2019-20 Recipient

Khatharya Um

Khatharya Um headshotKhatharya Um is Associate Professor in the Department of Ethnic Studies. Professor Um is an internationally acclaimed scholar and advocate whose groundbreaking research illuminates the global impacts of war, genocide and refugee experiences, with a particular focus on war and genocide in Southeast Asia and its effects on Southeast Asian communities in the U.S.  She built Berkeley’s Southeast Asian American Studies program and has contributed substantially to the growth of this field nationwide, expanding it beyond the important concerns of Vietnamese populations to be fully inclusive of Laos, Cambodia, and other countries of the region.  Her courses on Southeast Asian Americans made our campus the first to offer courses on the relational and comparative histories, cultures, and communities of these groups. She is also a founding member of the UC system’s Critical Refugee Studies Collective, an academic and community engagement initiative on global refugee concerns that centers the voices, perspectives and leadership of refugees themselves.

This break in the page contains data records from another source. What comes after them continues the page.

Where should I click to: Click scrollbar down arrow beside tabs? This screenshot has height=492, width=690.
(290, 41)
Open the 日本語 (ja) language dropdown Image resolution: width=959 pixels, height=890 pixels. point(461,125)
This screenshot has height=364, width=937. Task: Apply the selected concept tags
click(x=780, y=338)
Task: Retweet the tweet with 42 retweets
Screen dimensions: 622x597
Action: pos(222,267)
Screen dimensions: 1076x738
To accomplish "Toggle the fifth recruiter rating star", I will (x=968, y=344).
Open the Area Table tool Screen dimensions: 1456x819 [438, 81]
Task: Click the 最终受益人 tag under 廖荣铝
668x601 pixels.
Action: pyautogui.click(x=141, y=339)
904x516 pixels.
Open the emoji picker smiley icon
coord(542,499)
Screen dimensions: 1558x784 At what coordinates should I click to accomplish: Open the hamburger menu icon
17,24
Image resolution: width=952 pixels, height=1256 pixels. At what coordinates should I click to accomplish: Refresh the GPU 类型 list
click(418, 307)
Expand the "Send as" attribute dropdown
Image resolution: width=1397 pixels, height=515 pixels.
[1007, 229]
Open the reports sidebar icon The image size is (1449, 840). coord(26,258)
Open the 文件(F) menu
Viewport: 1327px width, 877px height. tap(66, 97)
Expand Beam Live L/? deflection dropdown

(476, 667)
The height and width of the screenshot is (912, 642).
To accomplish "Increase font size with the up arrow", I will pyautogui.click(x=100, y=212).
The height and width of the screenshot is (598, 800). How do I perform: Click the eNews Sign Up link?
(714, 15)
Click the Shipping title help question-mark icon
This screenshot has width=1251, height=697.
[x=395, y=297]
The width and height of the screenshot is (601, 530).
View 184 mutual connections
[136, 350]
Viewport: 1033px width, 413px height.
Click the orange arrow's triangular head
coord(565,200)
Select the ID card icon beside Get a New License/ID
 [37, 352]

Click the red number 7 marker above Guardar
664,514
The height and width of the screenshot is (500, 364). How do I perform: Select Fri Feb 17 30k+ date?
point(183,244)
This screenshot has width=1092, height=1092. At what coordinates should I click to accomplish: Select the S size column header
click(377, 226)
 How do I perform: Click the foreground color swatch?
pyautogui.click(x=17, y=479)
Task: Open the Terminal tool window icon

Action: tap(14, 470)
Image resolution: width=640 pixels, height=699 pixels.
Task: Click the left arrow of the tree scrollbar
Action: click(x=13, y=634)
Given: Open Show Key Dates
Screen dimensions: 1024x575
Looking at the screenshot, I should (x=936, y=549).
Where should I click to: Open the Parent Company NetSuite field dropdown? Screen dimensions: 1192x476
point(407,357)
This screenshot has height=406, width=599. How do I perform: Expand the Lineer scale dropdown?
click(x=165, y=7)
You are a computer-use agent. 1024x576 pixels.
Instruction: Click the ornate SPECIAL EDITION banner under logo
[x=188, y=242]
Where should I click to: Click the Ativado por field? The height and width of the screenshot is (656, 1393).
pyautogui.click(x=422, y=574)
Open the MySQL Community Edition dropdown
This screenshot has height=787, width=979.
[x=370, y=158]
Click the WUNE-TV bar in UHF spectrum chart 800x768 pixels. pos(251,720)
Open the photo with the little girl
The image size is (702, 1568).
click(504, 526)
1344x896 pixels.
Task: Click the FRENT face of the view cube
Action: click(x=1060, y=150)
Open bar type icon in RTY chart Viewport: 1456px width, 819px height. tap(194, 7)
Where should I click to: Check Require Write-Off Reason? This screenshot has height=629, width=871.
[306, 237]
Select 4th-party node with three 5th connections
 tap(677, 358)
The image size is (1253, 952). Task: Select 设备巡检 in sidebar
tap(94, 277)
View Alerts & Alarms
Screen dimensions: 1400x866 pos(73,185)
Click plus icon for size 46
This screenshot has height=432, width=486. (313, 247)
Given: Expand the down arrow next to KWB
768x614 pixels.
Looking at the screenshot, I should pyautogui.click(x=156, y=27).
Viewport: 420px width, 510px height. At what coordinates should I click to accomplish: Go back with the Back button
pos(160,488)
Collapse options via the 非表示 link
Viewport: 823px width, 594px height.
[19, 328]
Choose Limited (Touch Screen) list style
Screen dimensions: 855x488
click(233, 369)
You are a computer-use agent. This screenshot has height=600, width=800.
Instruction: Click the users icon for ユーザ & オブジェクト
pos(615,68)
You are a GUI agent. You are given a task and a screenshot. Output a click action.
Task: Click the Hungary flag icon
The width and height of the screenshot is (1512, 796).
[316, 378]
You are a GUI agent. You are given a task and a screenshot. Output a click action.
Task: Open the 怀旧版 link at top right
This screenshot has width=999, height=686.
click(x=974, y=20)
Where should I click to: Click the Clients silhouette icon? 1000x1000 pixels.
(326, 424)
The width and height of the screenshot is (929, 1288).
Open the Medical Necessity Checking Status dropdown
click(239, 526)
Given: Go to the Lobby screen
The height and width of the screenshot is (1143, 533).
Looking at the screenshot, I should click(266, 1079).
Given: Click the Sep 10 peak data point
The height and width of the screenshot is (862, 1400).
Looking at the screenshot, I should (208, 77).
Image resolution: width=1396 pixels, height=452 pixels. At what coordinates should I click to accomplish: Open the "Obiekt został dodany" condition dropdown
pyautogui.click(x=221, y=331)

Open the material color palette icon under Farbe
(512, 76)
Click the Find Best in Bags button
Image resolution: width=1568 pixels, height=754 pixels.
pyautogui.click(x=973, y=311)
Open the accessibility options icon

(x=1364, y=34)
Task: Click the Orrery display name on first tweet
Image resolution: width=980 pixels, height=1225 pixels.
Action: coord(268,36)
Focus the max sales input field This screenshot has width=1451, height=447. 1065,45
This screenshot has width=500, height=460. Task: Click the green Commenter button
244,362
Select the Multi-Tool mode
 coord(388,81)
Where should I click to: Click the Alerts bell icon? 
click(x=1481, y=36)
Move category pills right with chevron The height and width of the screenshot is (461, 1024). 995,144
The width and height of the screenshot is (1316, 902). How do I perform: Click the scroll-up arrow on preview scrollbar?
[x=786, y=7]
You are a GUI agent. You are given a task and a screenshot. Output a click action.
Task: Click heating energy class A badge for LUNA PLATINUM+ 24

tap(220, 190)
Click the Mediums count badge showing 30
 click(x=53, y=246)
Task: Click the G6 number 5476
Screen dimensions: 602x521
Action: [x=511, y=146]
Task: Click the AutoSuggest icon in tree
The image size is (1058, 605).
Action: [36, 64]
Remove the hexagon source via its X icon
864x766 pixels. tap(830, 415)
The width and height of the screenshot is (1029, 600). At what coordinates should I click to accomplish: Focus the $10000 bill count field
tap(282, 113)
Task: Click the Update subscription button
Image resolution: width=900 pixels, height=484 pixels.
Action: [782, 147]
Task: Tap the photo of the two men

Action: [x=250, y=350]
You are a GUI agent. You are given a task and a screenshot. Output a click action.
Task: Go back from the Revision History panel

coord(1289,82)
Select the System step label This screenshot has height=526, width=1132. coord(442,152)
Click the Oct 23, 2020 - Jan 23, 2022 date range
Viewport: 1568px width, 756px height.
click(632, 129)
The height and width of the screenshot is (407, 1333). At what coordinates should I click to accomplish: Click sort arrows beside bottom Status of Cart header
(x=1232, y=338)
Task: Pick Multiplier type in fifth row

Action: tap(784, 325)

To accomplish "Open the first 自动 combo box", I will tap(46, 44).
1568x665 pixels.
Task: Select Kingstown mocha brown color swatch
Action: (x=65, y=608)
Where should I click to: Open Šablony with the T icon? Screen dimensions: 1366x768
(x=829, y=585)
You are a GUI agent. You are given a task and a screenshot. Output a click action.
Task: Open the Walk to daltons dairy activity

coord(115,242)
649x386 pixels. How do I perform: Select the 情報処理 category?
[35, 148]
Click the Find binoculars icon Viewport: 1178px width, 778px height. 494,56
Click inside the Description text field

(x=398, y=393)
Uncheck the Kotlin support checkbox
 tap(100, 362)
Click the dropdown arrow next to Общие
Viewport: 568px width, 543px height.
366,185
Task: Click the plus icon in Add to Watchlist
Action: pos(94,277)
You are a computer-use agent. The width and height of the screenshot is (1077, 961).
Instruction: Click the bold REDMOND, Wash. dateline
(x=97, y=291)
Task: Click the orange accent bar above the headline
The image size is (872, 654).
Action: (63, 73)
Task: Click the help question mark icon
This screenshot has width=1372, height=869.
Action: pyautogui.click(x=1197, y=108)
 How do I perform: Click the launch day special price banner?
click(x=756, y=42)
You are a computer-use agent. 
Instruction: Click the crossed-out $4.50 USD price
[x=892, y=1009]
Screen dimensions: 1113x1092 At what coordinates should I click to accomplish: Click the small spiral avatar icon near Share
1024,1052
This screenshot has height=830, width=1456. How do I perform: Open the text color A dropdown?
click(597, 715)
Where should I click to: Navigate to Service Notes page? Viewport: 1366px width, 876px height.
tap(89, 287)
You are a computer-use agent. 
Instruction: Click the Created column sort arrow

Beyond the campus, Professor Um’s work has helped shape state and national policy on underserved communities, particularly for K-12 schools, and she is active in conducting teacher and staff training on issues related to Southeast Asian American students, refugee experiences, cultural and linguistic diversity, and family engagement.  At the international level, in light of rising nationalist tensions in Asia, she led a global team of scholars, researchers, and teachers, under the auspices of UNESCO, in the development of a secondary school curriculum on Southeast Asian shared histories that has been integrated into the national curricula of nine Southeast Asian countries.

Professor Um is a beloved teacher, mentor and role model to Berkeley students, particularly those of Southeast Asian descent. Many note that her classrooms are among the few intellectual spaces on campus where they can grapple with their full experiences and identities. As a self-described refugee-scholar herself, and as the first woman of Cambodian descent to be awarded a Ph.D. in the United States, Professor Um inspires her students to not only succeed on campus but also go on to serve their communities after graduation. She has contributed greatly to Berkeley’s intellectual mission and campus life through her leadership as Chair of Peace and Conflict Studies and as longtime Faculty Director of Berkeley’s Study Abroad Program, where she effectively increased access and participation of students of color, first-generation students, and transfer students.